Oggi, ma nel 1861, a Tagliacozzo, in provincia dell'Aquila, scoppiava il dibattito, che durerà per decenni, sulla vera natura di Josè Borjes, fucilato il giorno precedente, 8 dicembre. Generale catalano al servizio di Francesco II di Borbone, era stato catturato a Sante Marie nella cascina Mastroddi di Valle di Luppa e giustiziato come fosse stato un qualsiasi brigante. Il comandante aveva avuto l’arduo e preciso scopo di unificare le bande ribelli presenti nel meridione del Belpaese per tentare di riconquistare il Regno delle due Sicilie e di riconsegnare il trono al re “Franceschiello”.

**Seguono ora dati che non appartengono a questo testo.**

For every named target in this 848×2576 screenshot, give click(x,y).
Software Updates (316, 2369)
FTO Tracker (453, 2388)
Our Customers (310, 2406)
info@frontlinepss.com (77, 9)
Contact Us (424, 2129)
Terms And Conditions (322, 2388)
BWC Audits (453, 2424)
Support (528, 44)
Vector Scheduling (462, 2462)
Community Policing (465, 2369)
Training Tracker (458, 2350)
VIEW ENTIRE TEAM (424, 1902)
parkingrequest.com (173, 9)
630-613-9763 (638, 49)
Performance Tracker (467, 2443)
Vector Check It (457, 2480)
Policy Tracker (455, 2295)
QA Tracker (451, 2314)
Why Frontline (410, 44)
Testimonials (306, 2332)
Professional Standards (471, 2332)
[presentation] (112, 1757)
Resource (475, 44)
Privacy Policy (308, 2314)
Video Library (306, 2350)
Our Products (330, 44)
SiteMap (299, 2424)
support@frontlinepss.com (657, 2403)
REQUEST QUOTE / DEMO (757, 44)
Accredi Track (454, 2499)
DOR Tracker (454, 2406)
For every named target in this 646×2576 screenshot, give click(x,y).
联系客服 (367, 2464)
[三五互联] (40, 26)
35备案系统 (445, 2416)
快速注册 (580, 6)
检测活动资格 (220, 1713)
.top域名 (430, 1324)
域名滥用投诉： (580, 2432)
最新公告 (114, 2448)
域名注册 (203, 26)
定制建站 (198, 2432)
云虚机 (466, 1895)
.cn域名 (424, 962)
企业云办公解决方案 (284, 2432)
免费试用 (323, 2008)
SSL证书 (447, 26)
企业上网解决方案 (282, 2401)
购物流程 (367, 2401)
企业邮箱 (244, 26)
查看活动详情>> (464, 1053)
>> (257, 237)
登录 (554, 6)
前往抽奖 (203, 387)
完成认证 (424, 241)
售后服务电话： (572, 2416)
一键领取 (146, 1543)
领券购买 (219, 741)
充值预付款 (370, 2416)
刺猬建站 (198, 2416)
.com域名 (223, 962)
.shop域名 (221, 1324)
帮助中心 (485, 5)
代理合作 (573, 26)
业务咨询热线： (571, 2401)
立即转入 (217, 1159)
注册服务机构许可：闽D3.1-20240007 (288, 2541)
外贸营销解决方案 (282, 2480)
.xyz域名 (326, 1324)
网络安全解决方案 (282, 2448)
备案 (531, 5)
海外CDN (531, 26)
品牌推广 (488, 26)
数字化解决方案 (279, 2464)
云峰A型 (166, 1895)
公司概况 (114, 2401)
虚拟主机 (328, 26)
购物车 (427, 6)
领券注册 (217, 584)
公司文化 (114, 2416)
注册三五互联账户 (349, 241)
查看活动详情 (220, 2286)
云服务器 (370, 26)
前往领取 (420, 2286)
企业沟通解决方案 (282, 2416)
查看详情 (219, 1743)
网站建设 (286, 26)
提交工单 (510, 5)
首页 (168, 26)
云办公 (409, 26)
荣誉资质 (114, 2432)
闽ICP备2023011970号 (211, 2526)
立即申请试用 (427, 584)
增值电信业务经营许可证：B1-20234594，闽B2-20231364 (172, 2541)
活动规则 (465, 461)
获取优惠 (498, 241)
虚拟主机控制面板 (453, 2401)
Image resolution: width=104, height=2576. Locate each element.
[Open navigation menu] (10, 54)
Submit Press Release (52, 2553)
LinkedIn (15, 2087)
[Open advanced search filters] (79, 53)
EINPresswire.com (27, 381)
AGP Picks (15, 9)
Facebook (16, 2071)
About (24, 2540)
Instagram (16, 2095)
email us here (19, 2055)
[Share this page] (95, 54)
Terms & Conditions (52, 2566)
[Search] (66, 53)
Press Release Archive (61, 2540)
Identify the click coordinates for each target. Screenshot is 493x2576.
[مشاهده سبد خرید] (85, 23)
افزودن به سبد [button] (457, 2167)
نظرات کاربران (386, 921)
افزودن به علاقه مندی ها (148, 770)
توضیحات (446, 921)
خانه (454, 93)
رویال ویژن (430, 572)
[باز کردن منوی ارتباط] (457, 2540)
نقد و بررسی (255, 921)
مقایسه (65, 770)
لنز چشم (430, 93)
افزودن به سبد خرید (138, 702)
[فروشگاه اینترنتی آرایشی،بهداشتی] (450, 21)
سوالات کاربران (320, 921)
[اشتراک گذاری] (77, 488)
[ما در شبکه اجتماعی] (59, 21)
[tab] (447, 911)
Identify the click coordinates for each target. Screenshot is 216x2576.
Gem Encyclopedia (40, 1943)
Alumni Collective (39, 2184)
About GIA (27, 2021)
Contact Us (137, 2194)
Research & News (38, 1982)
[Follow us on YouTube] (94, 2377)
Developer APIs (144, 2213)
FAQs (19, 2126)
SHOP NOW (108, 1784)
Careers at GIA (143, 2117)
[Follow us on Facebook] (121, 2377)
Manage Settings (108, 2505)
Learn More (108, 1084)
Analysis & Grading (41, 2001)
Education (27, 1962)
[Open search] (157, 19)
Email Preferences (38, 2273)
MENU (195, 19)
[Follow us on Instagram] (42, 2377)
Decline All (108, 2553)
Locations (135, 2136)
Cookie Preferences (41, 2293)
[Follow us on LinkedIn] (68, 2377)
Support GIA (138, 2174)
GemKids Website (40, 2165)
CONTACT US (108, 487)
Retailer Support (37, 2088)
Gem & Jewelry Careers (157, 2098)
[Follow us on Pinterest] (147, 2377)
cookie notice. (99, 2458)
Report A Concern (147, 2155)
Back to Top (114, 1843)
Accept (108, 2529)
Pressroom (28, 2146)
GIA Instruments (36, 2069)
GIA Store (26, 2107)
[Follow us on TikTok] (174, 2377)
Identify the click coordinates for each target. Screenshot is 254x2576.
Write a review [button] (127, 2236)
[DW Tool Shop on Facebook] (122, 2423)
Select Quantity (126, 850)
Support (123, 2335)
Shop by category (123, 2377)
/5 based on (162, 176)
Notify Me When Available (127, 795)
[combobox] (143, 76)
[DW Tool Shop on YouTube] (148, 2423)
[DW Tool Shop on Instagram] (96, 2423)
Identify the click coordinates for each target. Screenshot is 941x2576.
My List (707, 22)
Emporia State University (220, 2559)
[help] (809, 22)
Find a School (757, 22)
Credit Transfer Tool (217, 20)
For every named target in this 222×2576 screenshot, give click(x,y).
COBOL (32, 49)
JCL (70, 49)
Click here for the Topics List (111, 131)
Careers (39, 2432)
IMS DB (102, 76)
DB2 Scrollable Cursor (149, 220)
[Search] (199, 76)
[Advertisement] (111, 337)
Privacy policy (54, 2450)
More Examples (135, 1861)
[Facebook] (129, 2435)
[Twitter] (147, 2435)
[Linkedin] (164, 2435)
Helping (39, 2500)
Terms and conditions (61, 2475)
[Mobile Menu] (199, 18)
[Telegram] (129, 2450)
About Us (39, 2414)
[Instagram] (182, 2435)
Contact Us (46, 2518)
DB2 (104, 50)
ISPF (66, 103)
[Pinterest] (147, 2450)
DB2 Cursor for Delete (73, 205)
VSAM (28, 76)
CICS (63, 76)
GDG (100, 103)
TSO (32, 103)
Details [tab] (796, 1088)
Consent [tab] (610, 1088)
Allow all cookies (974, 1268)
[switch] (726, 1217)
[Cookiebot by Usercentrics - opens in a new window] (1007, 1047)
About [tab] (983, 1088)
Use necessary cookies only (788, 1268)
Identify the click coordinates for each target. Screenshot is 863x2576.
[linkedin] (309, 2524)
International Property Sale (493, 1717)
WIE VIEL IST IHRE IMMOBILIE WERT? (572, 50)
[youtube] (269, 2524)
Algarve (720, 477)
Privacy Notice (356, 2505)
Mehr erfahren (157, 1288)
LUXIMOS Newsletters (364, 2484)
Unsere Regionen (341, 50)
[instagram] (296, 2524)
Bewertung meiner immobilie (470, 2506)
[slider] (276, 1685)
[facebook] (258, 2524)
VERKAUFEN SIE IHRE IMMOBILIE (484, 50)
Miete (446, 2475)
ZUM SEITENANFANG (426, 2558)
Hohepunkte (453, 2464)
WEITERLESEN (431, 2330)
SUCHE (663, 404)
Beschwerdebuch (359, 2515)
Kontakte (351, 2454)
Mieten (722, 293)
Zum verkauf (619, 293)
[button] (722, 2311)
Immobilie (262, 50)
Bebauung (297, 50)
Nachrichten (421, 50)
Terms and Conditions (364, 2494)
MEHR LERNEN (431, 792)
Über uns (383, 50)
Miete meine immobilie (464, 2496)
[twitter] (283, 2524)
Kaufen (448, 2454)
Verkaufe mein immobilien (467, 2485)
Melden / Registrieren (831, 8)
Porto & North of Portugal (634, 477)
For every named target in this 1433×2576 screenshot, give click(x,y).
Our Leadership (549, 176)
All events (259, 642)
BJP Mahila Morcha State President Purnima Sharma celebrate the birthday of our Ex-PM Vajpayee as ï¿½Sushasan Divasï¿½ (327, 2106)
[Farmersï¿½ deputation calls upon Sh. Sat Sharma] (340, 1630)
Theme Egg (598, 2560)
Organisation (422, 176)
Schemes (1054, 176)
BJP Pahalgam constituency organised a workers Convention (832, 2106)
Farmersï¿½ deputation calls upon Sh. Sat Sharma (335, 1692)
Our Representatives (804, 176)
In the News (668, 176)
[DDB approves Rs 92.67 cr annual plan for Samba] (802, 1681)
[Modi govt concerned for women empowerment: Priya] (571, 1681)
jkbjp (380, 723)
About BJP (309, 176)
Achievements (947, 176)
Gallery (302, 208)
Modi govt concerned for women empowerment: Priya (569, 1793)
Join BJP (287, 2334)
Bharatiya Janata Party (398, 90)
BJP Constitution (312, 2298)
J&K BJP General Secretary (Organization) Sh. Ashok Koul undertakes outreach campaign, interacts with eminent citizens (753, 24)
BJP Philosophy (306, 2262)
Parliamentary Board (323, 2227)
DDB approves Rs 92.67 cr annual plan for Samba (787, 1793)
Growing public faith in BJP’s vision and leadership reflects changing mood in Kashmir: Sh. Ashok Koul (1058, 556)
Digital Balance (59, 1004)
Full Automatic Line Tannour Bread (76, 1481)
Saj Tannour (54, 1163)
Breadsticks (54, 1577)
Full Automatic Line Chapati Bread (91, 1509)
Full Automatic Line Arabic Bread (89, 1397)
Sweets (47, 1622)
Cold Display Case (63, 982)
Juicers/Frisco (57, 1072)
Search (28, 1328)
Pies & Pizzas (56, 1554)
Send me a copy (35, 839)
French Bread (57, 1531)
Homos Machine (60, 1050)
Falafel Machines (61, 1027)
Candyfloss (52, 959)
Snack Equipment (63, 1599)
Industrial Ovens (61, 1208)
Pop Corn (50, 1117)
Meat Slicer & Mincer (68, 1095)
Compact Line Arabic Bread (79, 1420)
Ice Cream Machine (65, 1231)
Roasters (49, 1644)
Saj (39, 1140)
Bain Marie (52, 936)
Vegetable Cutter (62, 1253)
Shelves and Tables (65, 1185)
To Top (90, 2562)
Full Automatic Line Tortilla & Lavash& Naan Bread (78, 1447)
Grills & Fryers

L’indignazione travalicherà i confini italici e toccherà punte altissime, coinvolgendo pure grandi intellettuali europei come lo scrittore transalpino Victor Hugo che tuonerà contro il sovrano sabaudo Vittorio Emanuele II e le sue rozze maniere di contenere l'ordine pubblico. Lentamente, molto lentamente, Borjes (nella foto, particolare, il busto in pietra bianca eretto a Tagliacozzo in sua memoria proprio nel luogo della scarica di piombo letale) e il suo controverso operato verranno rivalutati.

Conseguentemente la sua figura verrà riconsiderata e associata a quella di un patriota e non più di un bandito. In estrema sintesi verrà reputato dagli addetti ai lavori come una sorta di Giuseppe Garibaldi al contrario. “Don Josè”, come pure veniva chiamato dai legittimisti, sarebbe stato passato per le armi anche per ragioni di bieco interesse economico, avendo con il suo entourage un vero tesoretto. Verosimilmente, infatti, aveva tentato la resa consegnando la sua sciabola d’ordinanza al maggiore Enrico Franchini, comandante del primo battaglione bersaglieri attivo nel Mezzogiorno per la repressione delle insurrezioni anti unitarie, incaricato dell’arresto.

Quest'ultimo, tuttavia, non aveva voluto accettare il gesto pacificatore e aveva indicato la pena capitale da eseguire alla svelta e senza indugio. Il malcapitato iberico era stato evidenziato, anche all'opinione pubblica, quale reo di cospirazione contro il regio esercito tricolore e pure come colpevole di aver patteggiato con il fuggiasco Carmine Crocco, detto “Donatelli”, tra i più temuti insorgenti del comprensorio.

Di più, l’ufficiale piemontese proveniente da Alessandria verrà insignito della medaglia d’oro al valor militare, massimo riconoscimento previsto ancor più di valore in quanto concesso eccezionalmente a vivente, proprio per aver scovato - benché grazie ad una soffiata - e preso Borjes e i suoi 17 fedelissimi, alcuni dei quali di origine spagnola.